Researchers: Willem Diepeveen, Rob Tovey, Tatiana Bubba, M. Benning, C.-B. Schönlieb, O. Öktem, C.E. Yarman
Electron microscopy is a powerful tool in the physical, biological, and industrial sciences advancing areas from nanotechnology to drug discovery. There are three key features for this success, the visible is resolution, the current world record is held at 0.04nm, smaller than the radius of a Hydrogen atom (link). The second is that electrons interact much more richly with matter than photons, this enables spectral imaging techniques which allow us to identify different atomic configurations within a sample and colour these regions as seen in the image opposite (from [Nicoletti et al., 2013]). The final attribute which makes Electron Tomography invaluable is the word ‘tomography’, essentially the ability to recover full 3D data from a scan. The ability to see all details of a sample, even when they are beneath the surface, distinguishes electron microscopy from visible light microscopy.

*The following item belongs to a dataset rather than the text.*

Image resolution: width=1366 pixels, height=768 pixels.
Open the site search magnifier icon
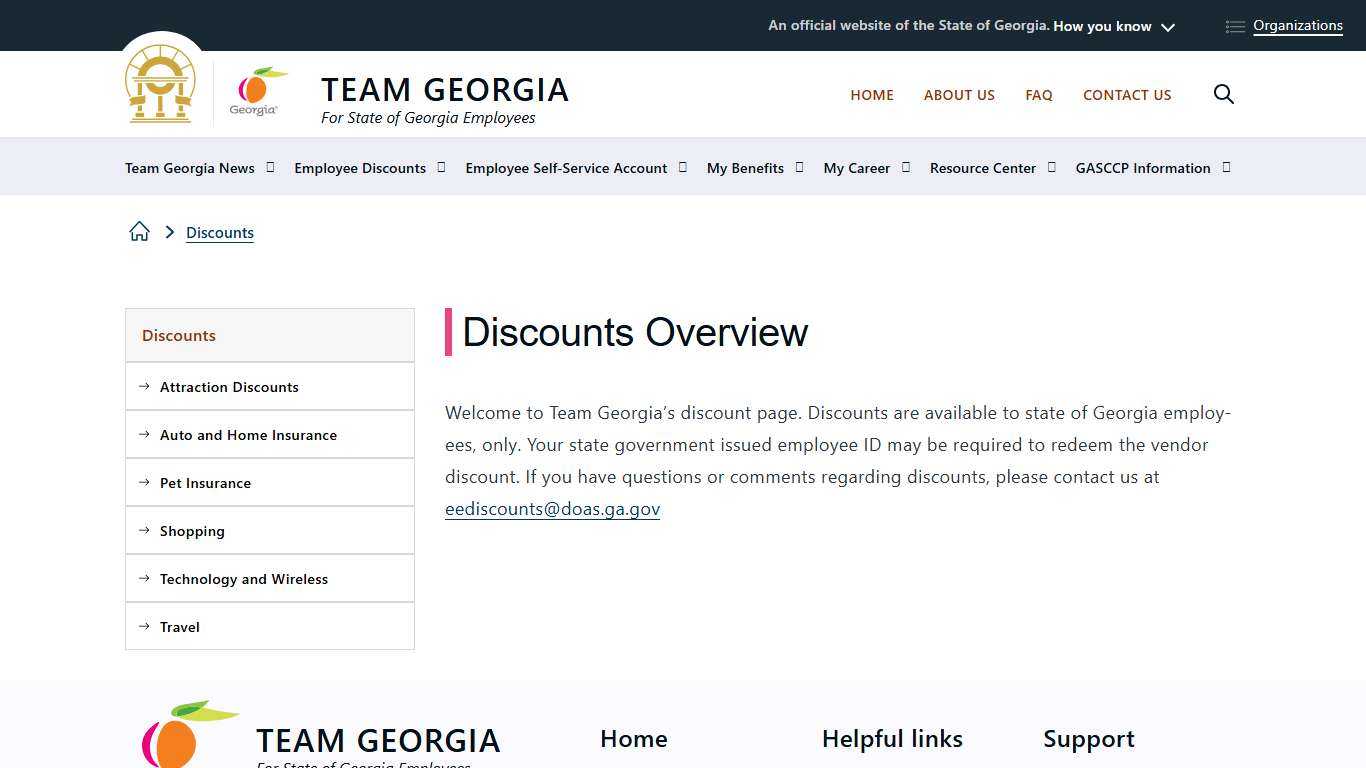(1224, 94)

The goals of this project are two-fold, we wish to address the computational challenges and also further the functionality of electron microscopy by leveraging new aspects of the interactions between electrons and matter. On the computational side, we have already proposed an algorithm which is capable of recovering high resolution reconstructions despite a lot of missing data [Tovey et al., 2019]. Moving forward, we are also looking to improve the speed and stability of algorithms by proposing novel bases for reconstruction. If a sample admits a natural parametrisation then it should be better to reconstruct in that parametrisation rather than a standard discretised grid. To advance the analysis of electron diffraction patterns, we are currently investigating the physical model of electron imaging with the aim of reconstructing strain of a 3D sample. This is a great example of recovering multi-dimensional parameters (strain is a matrix) from grey-scale images.